Trouxeram-me outra onde os pássaros podiam voar na vertical... o que é óptimo para todas as espécies de aves que nascem com molas nos pés... ou seja... nenhuns.
"Er... oiça... eu queria mesmo que eles pudessem voar."

Foi então que percebi... não havia gaiolas dessas dentro do que eu podia pagar. Eu não podia pagar o vôo. Voar é só para quem pode. É caro voar.

Virei-me para os roedores. Os que não querem voar, os que querem correr, esconder-se, roer e explorar. Percebi que tinham gaiolas melhores para voar e foi então que pedi a maior gaiola para roedor.

"Mas o que a senhora tem são pássaros, não é?"

Trouxe as duas maiores gaiolas para roedor. As maiores que encontrei. Grandes na horizontal, grandes em altura.
Trouxe um amigo para o meu piriquito perdido de si, a enlouquecer como eu. Trouxe a maior gaiola que encontrei para que voassem juntos. Eles preferiram dar beijinhos logo no primeiro encontro.
Os canários voaram. E escolheram poleiros ora juntos ora separados. Mas preferiram comer, porque podiam voar até lá.
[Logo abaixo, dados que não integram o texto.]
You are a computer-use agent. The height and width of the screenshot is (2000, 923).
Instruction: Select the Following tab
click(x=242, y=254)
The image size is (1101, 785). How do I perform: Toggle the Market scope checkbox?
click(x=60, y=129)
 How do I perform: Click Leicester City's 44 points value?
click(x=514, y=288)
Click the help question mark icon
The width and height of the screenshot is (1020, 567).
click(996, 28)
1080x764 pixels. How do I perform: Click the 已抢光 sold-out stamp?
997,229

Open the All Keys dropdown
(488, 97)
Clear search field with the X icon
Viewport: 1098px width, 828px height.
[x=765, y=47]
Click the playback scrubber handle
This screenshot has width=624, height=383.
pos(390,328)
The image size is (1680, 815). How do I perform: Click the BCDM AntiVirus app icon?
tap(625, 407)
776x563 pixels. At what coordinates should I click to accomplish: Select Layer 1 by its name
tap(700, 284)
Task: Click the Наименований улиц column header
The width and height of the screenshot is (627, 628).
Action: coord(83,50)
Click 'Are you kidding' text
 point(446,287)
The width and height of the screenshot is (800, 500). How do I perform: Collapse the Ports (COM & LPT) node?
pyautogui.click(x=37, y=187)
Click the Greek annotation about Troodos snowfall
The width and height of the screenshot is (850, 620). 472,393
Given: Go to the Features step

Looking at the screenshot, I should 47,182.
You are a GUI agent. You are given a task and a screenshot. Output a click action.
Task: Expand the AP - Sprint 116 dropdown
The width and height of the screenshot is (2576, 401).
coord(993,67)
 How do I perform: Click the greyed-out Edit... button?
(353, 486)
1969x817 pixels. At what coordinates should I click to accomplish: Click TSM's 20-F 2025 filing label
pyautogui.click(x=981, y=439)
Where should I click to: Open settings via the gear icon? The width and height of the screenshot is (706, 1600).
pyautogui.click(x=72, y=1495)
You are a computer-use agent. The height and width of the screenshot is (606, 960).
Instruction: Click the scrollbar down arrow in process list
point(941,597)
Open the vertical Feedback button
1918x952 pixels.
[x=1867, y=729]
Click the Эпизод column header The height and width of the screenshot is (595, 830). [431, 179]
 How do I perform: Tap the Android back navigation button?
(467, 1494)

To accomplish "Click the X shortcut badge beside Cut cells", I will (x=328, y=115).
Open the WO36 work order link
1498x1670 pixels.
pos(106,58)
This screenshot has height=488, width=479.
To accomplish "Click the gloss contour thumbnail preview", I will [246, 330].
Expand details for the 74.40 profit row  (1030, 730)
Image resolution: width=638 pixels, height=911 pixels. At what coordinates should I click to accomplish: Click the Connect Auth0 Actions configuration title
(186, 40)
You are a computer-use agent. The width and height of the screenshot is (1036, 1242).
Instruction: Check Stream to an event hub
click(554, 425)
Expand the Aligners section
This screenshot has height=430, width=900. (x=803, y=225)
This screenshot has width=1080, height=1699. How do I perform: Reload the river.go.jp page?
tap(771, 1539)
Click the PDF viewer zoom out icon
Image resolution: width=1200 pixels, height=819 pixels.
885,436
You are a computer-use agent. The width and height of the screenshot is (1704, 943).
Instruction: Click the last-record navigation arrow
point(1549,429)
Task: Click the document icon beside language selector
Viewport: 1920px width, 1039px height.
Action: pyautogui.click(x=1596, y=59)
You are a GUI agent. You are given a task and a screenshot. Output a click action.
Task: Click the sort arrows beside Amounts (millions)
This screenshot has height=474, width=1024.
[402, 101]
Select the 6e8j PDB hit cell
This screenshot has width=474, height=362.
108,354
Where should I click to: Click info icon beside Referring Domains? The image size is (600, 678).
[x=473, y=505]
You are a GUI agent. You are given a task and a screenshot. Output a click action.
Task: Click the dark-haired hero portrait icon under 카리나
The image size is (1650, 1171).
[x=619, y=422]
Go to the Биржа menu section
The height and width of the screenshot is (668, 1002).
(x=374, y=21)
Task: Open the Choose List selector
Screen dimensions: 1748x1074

Eu sinto culpa. A loucura envolve sempre culpa. Nunca se é compreendido na loucura a não ser pela loucura dos outros.
A sanidade está escondida nessa gaiola grande dos doidos. Um espaço na cabeça que ocupa espaço demais, que custa dinheiro de mais, que é errado e tudo o que irresponsabilidade me traz de dor no peito, em tempo de tantas despesas e necessidade de cálculo de custos.

Mas os meus pássaros voam. E beijam-se. E têm espaço.
E mais.
Ainda trouxe de lá um coelho. E trouxe de lá uma coisa de mim que encontro poucas vezes, mas que raios me partam se não amo também!